Other issues that would be worth looking at in a similar way would be bullying in school (“ijime”), the so-called “hikikomori” phenomenon, and young (and not so young) adults staying at home living jobless with their parents. Not to mention NEETs, freetahs, etc. I would not be surprised if Japan turned out to be not as unusual in these phenomena as both the Japanese and international media often make it out to be.
Thanks, Bruno-Ken, both for the kind words and the ideas. I especially like the hikikomori idea as that’s something I and, I think, most people, associate exclusively with Japan. It’ll be tough to research, though. Statistically, suicide is a rather cut and dry thing to research.

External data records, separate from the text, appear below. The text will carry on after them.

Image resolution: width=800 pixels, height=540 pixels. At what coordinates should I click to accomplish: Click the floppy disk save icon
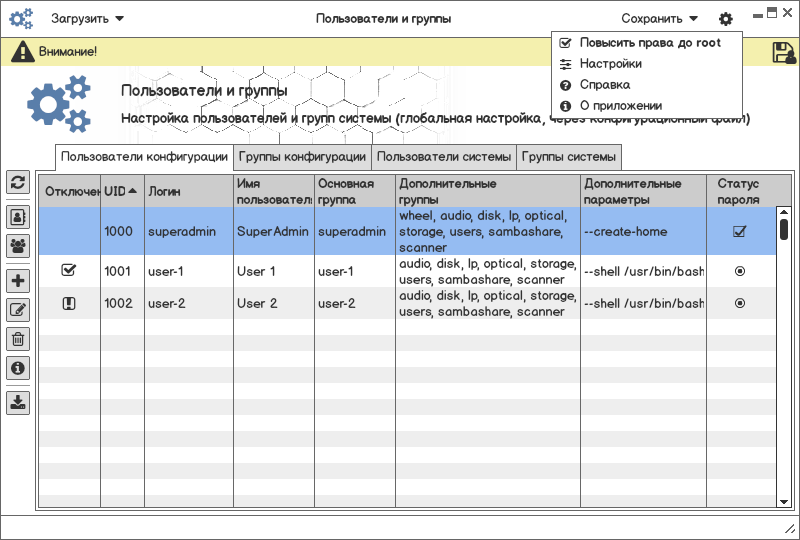pos(783,52)
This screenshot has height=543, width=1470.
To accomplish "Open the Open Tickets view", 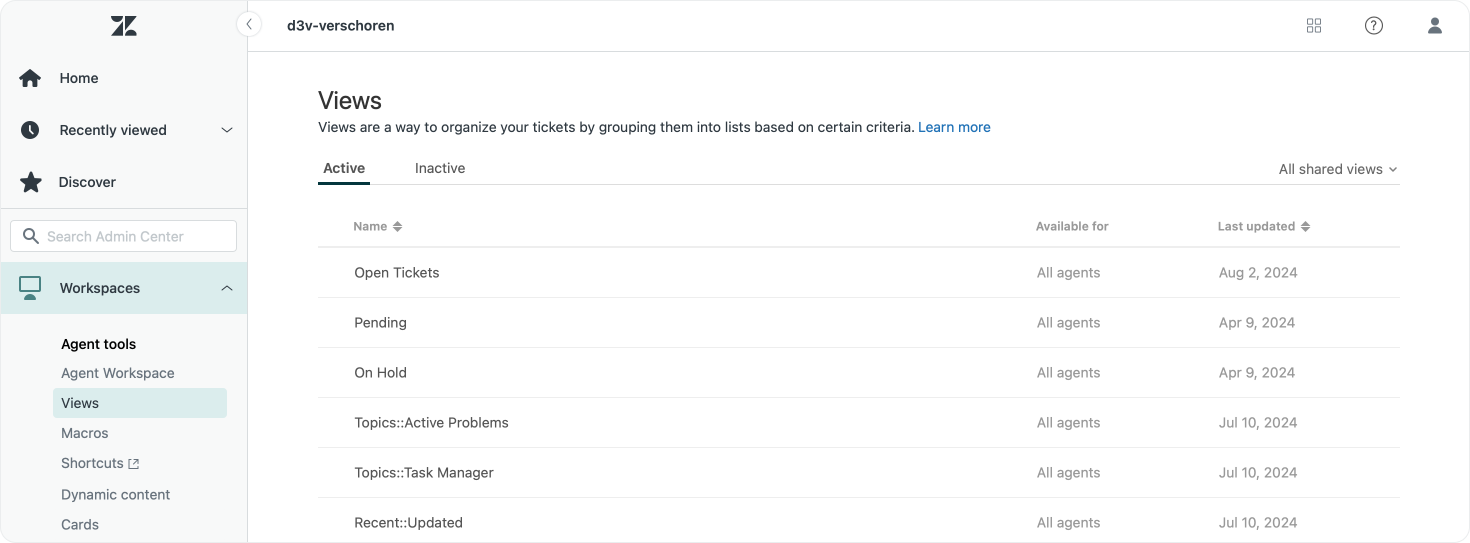I will click(397, 273).
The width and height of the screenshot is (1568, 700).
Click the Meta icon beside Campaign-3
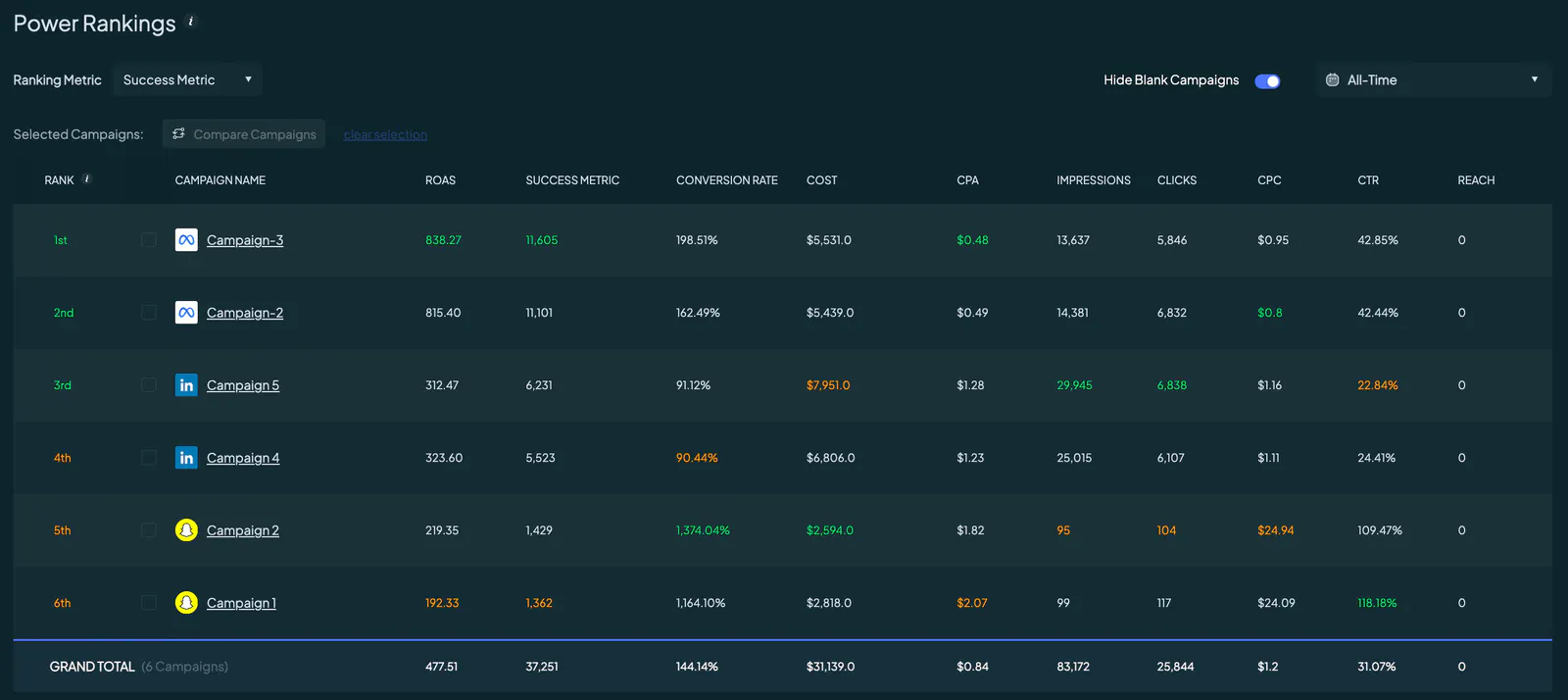tap(186, 240)
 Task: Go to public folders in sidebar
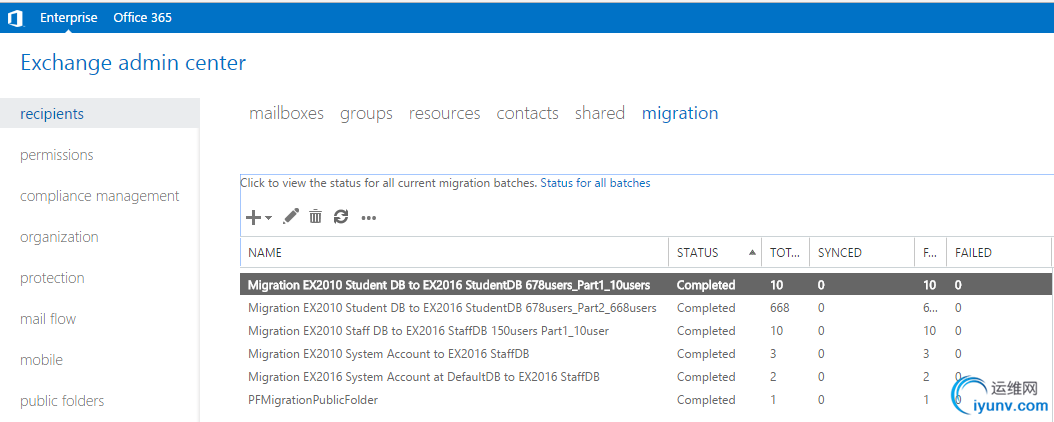pos(62,401)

I’d imagine NEET, freeters, and adults living with their folks would be a lot higher in Japan than North America, but similar to Italy or Latin America.
As for bullying, I want to know about Japan compared to itself – how big has the increase in bullying been, if there’s been one at all? Is bullying increasing or just getting more attention?
I left a comment at TPR’s blog, but FYI the suicide rates (and the trends thereof) published by the Ministry of Health, Labour and Welfare show significantly higher numbers (I’ve postulated about some reasons why that may be in the comment).
The statistics are here:
–> I’d imagine NEET, freeters, and adults living with their folks would be a lot higher in Japan than North America, but similar to Italy or Latin America.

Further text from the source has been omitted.